It seems once I reached a certain age, my group of friends without kids became fewer and fewer. Being apart of the military life, it’s even more evident. I swear to god, everyone I know here has kids. Some just had their first, some have 3 or more.
When Evan commissioned in 2008, I litterly knew 1 couple with kids. The rest of us were married and child free. Now, they all have children with the exception of us and another couple. I know, I know, it’s what’s suppose to happen and I thought that would be us too. Little did I know we would have issues. It never crossed my mind we would be the couple that couldn’t have them.

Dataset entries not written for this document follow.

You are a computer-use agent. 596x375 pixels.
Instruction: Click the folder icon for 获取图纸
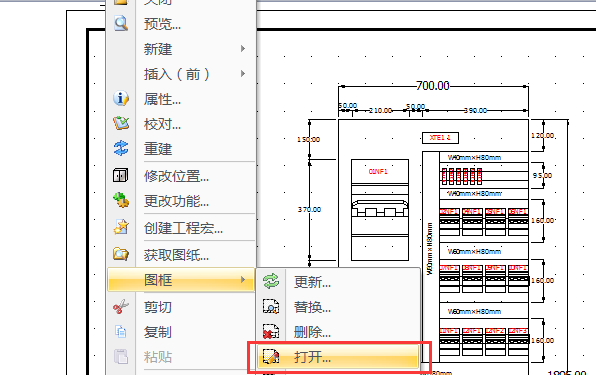[x=121, y=254]
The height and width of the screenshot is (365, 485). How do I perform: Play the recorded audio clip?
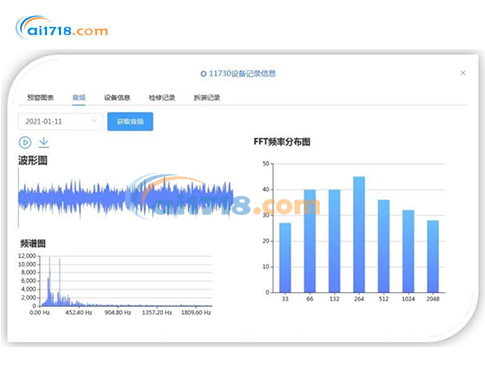click(25, 142)
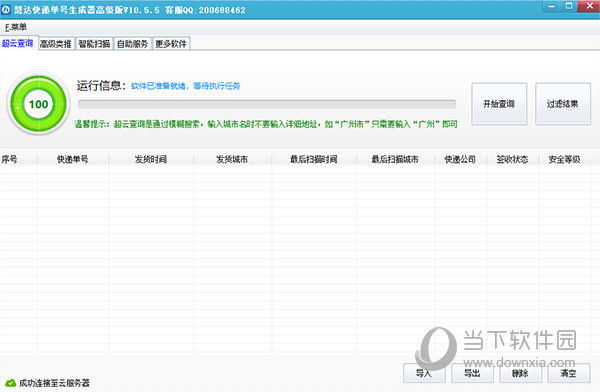The width and height of the screenshot is (600, 392).
Task: Open the 更多软件 tab
Action: [171, 44]
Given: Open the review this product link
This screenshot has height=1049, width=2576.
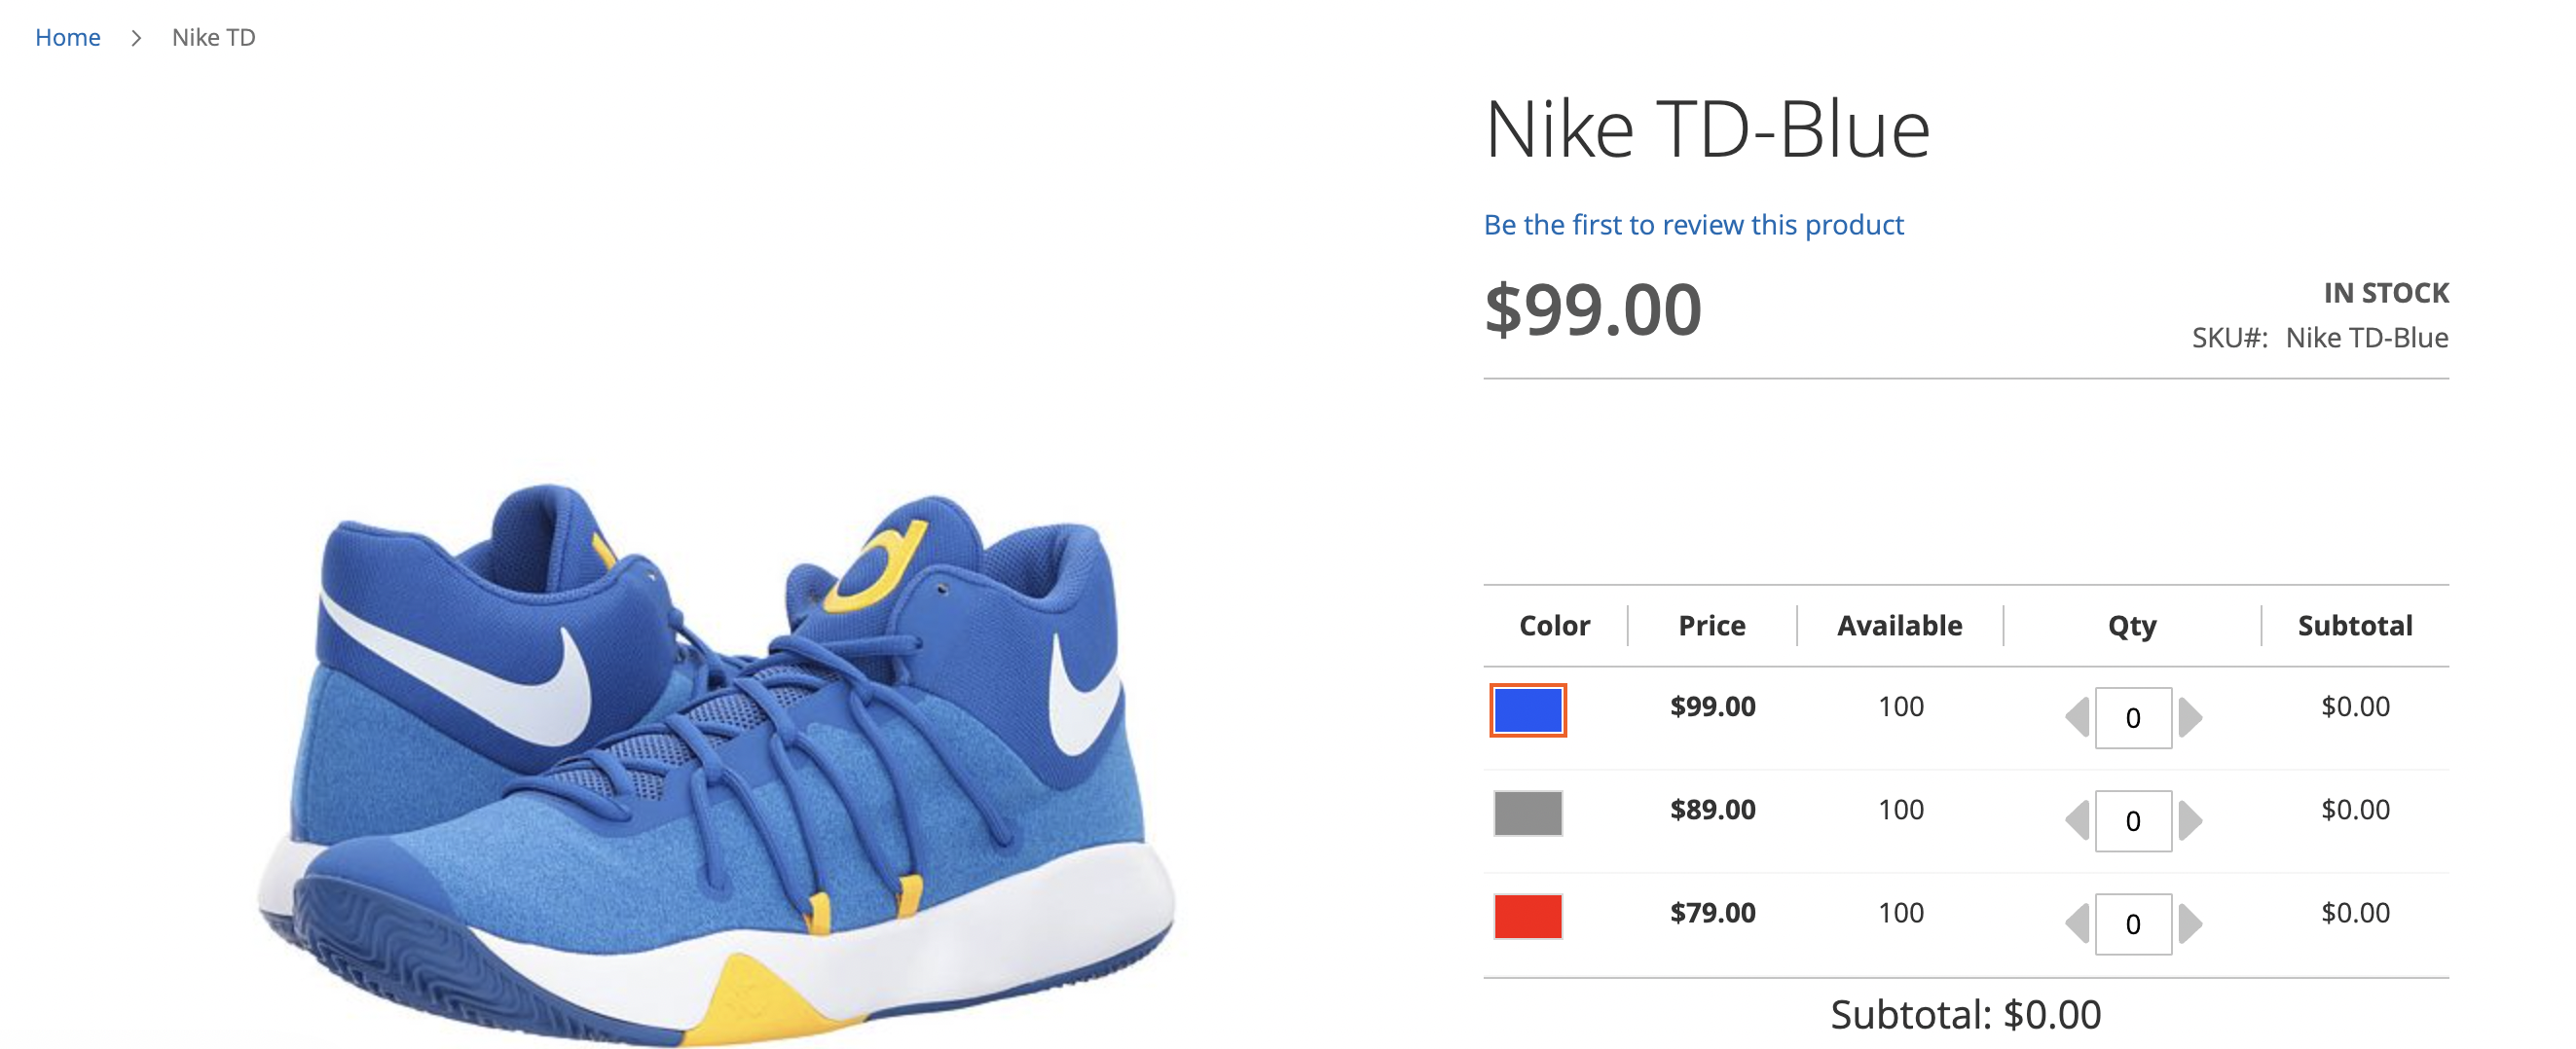Looking at the screenshot, I should pos(1693,225).
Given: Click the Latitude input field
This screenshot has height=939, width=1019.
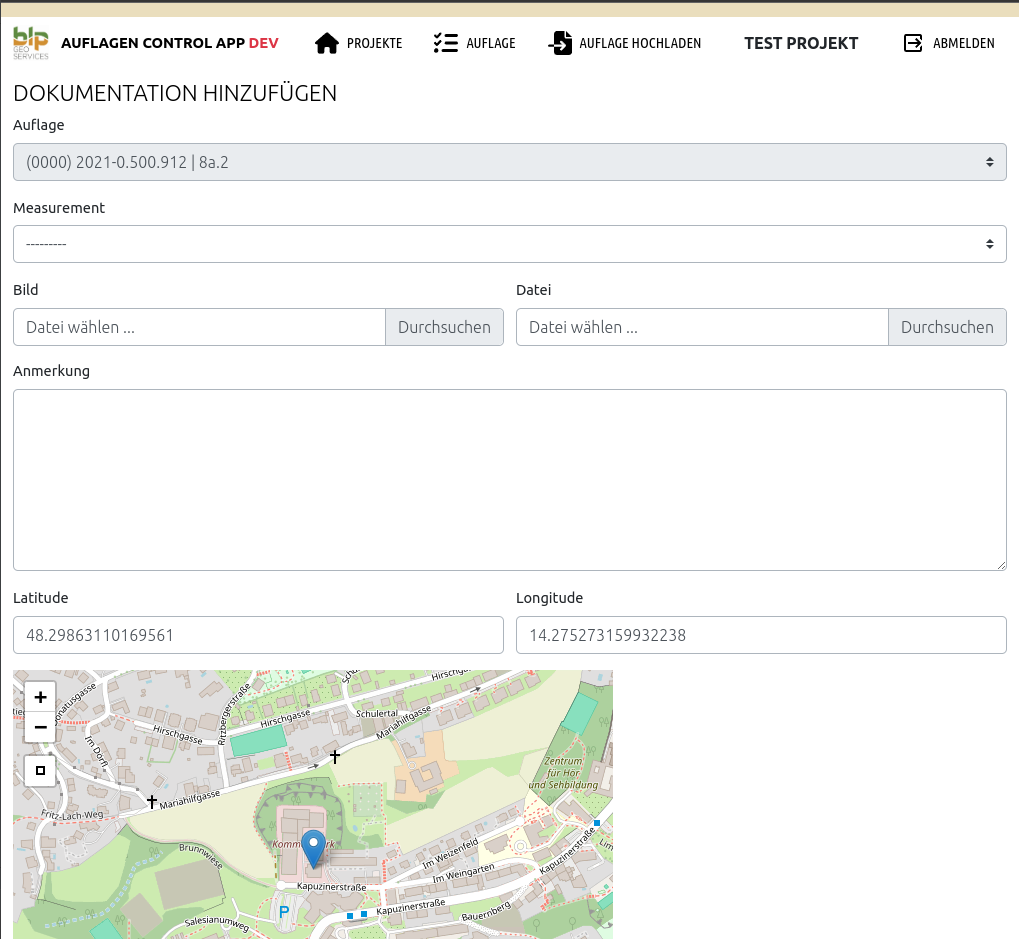Looking at the screenshot, I should tap(258, 635).
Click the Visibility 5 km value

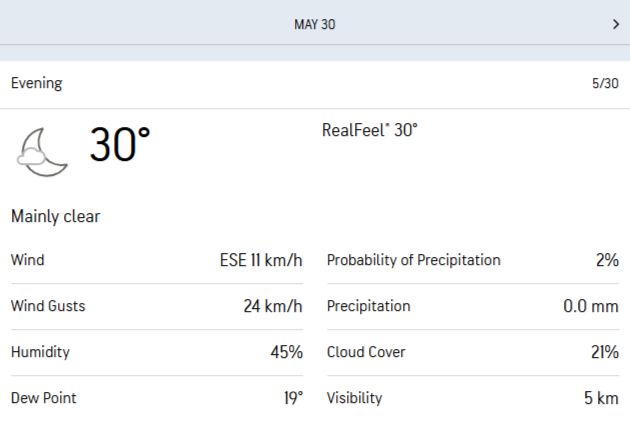[601, 398]
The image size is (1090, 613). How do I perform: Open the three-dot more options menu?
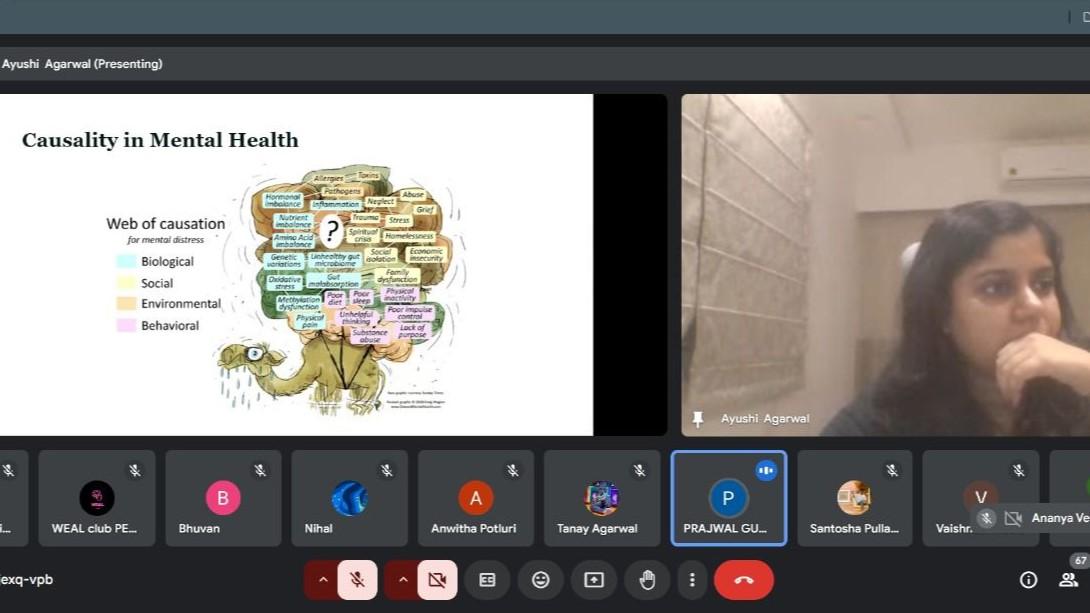pos(692,580)
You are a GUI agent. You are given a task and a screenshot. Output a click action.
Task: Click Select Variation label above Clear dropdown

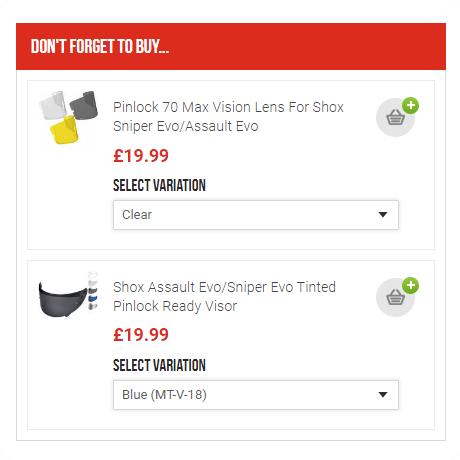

Which leads me to my point. It’s a lonely and sad position to be in. I can’t go to the Easter egg hunts, the Children’s Christmas parties, all those event that you bring your children to which leaves me left out and alone. It’s even getting difficult for me to attend those baby showers, and gender reveal parties since I just want to burst into tears. It’s getting harder and harder to meet people and make friends when you can’t relate to them and they can’t relate to you. At kids birthday parties (which I’m thankful to be apart of and invited because it’s easy to leave Evan and I out since we really have no business being there), I’m constantly being asked where my children are and once I say, I don’t have any. The conversation is over and I have nothing left to say to the mom next to me.
So on weekends when friend are taking their kids to the park or some other fun kids place, Evan and I are left to our own devices. I love being with Evan, there is no doubt about it what so ever but we are alone. Maybe if we still lived back home it wouldn’t be so bad. We’d have our family and many of our friend in the city still don’t have kids or don’t plan to for that matter. Alas, that’s not our life right now.
So, I’m sure you are playing the worlds smallest violin for me right now, or maybe you are thinking I should be happy I have my freedom and you are jealous of my child free existence. The grass is always greener right? That’s ok, maybe I would do the same thing too. I implore you to not forget about those friends you left behind when you became a mother. Do you remember them? Do you even still talk to them? I’m sure they miss you. I know I miss mine.